Netanyahu also said he would refrain from any further attacks on Iran's South Pars gas field at Donald Trump's request.

Stephen Innes, managing partner at SPI Asset Management, said: "Netanyahu's remarks have poured a layer of soothing balm over sentiment, with talk of securing the Strait and claims that Iran's nuclear and missile capabilities have been neutralised, feeding the idea that this conflict could burn out faster than feared.

"That narrative matters because it shortens the perceived life of the supply shock. But even if the geopolitical chapter closes sooner than expected, the energy system does not reset on command.
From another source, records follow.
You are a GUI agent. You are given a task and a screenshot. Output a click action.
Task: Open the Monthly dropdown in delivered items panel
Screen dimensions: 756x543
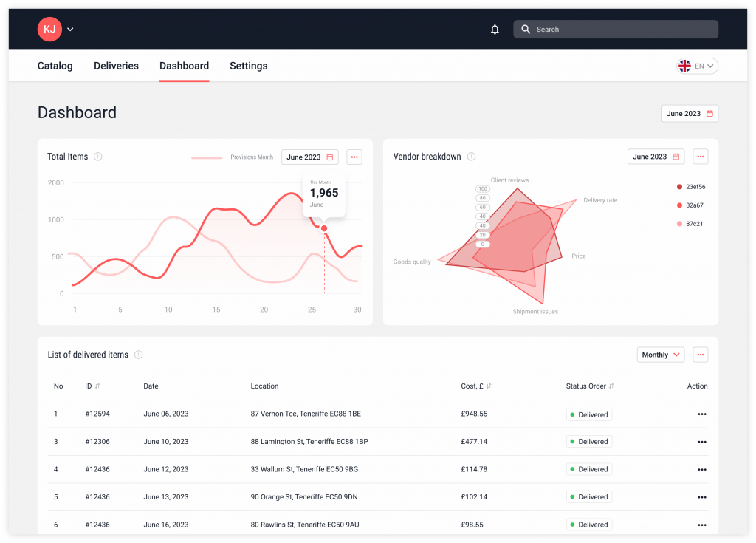660,355
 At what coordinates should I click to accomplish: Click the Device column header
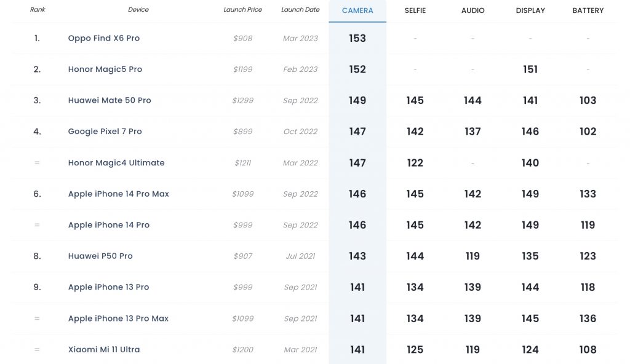[138, 10]
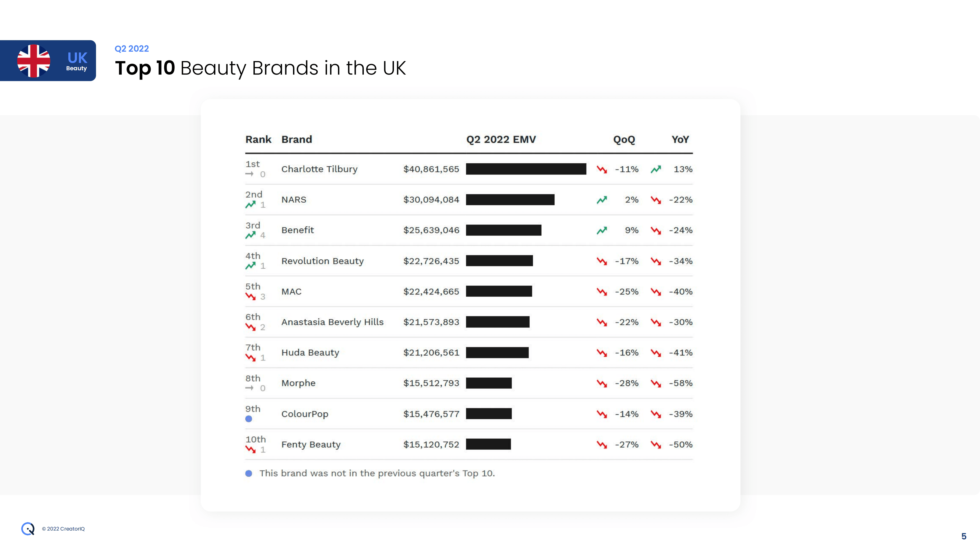Click the Q2 2022 EMV column header
The height and width of the screenshot is (551, 980).
coord(501,140)
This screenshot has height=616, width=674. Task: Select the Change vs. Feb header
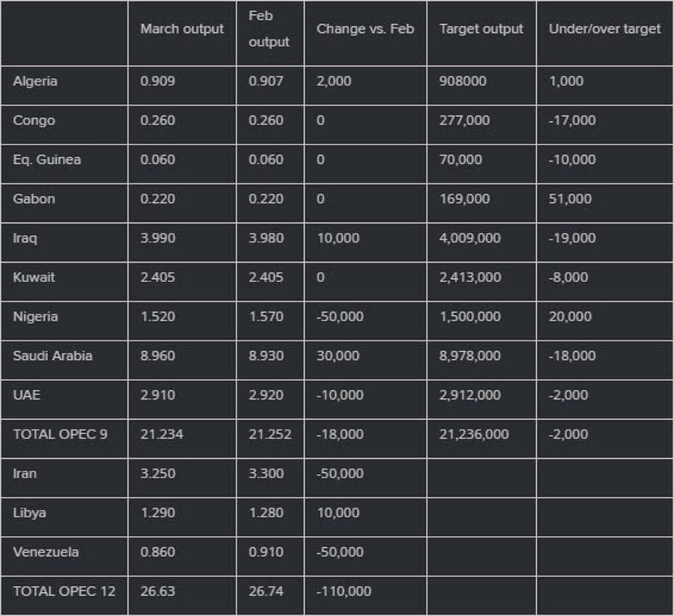(x=365, y=29)
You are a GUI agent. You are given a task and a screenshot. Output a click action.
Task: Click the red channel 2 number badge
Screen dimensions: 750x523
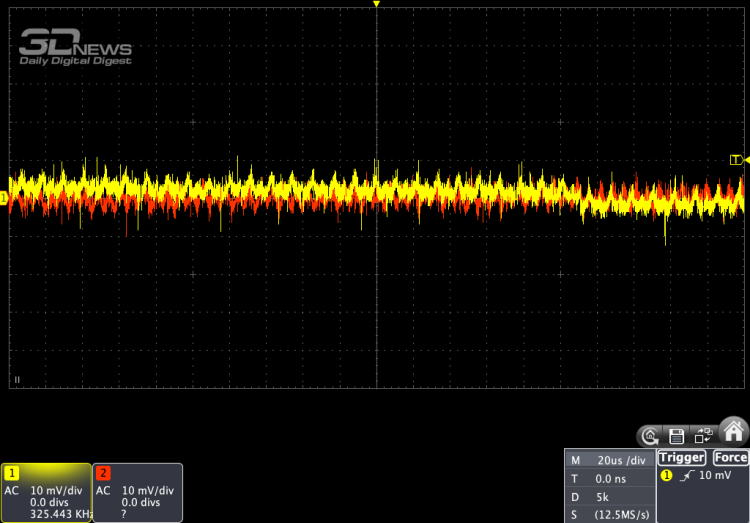[x=103, y=472]
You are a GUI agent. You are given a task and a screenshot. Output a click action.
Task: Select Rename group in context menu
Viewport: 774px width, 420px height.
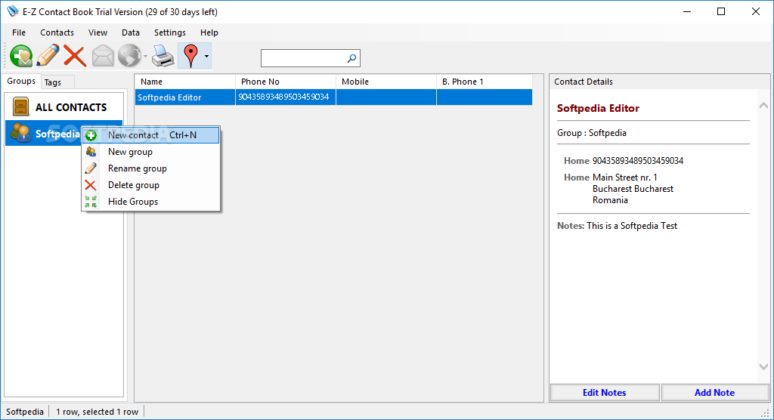coord(137,168)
You do not rebuild liquefaction trains, repair export terminals, or restore confidence in global shipping lanes with a press conference. So with Brent still holding above $105, the tape may be calmer, but you can still smell the smoke."
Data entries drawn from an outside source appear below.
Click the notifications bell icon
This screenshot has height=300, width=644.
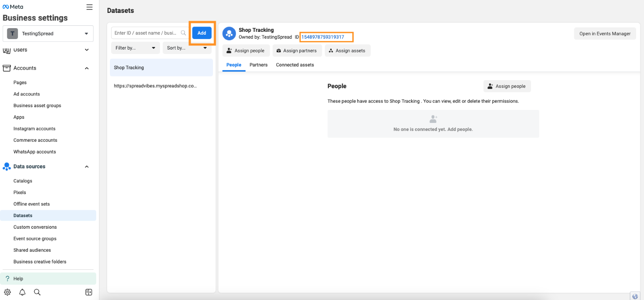coord(22,292)
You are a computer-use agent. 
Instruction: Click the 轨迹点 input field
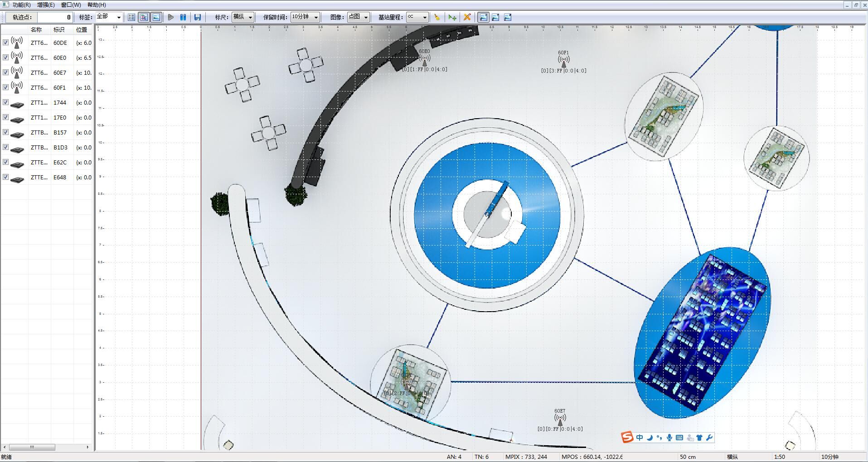[x=54, y=17]
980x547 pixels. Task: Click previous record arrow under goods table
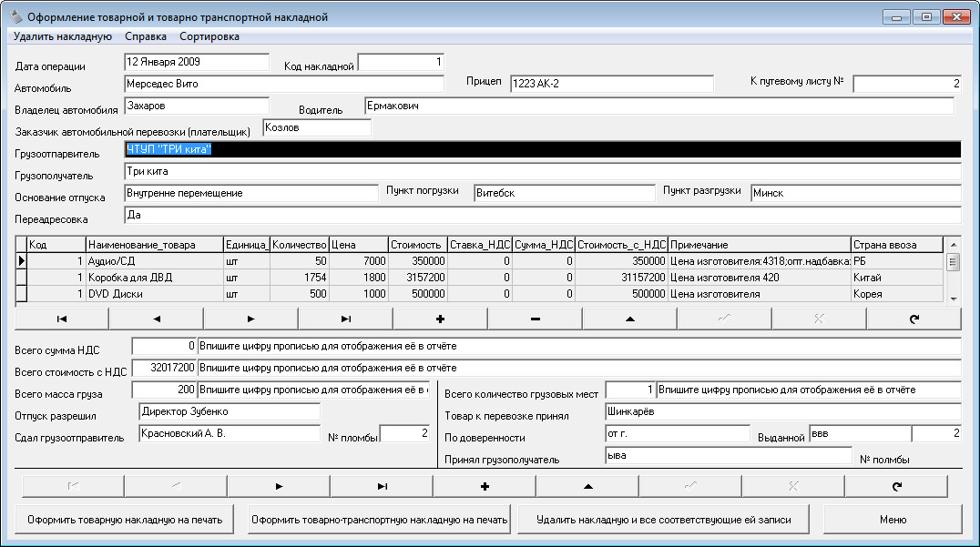coord(157,319)
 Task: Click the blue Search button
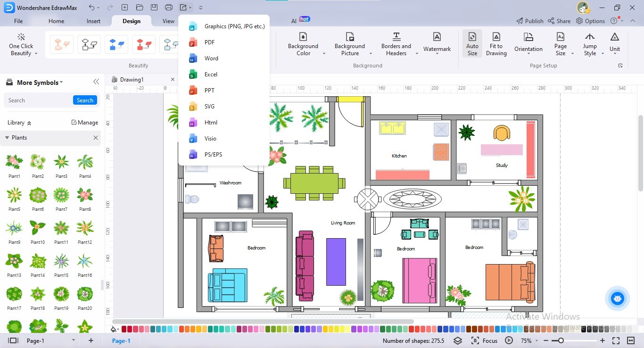pyautogui.click(x=85, y=100)
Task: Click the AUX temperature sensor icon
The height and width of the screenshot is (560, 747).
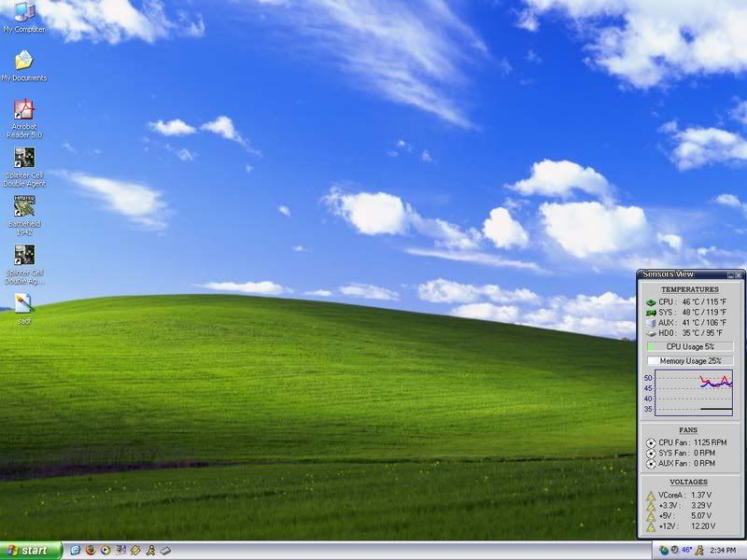Action: point(650,322)
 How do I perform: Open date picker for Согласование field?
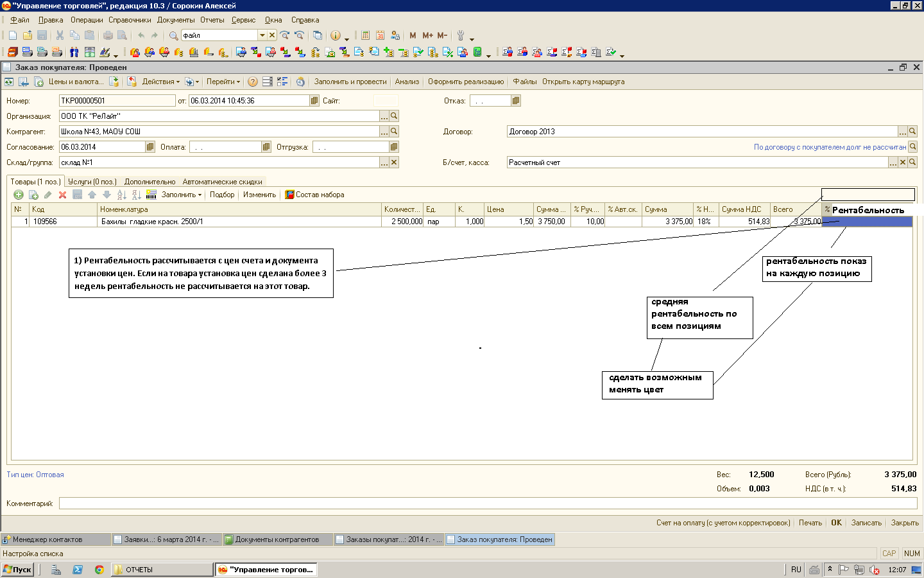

On home shores, figures from the Office for National Statistics showed the government borrowed more than expected in February.

Borrowing rose to £14.3bn, up £2.2bn from a year earlier and marking the second highest level for that month since records began. It was also well above the £8.5bn expected by economists.

Borrowing in the financial year to February was £125.9bn, down 8.7% on the same 11-month period a year ago, but still the fourth-highest April to February borrowing on record.

ONS senior statistician Tom Davies said: "Borrowing was higher than the same month last year and was the second-highest February figure on record. While receipts were up on last year, that was outweighed by a rise in spending, including the later timing of some debt interest payments.

"However, across the first eleven months of this financial year as a whole, borrowing was down, as receipts increased by more than spending."

In equity markets, airlines flew higher, with easyJet and BA and Iberia owner IAG both up sharply.

Unilever was also in the black as it confirmed it was in talks to separate its food business and combine it with spice maker McCormick. If successful, the deal would see brands such as Unilever's Hellmann's mayonnaise and US-based McCormick's Cholula hot sauce brought together.

On the downside, JD Wetherspoons tumbled as it posted a steep drop in interim profits and warned that full-year numbers would likely disappoint, as it battled a spike in costs.

The British pub chain saw revenues rise 5.7% in the 26 weeks to 25 January, to £1.09bn, while like-for-like sales were 4.8% stronger.

However, operating profits tumbled 18.4% to £52.9m, missing forecasts for a more modest drop to £60m.

Smiths Group also lost ground as the diversified engineer's half-year organic revenue growth missed expectations.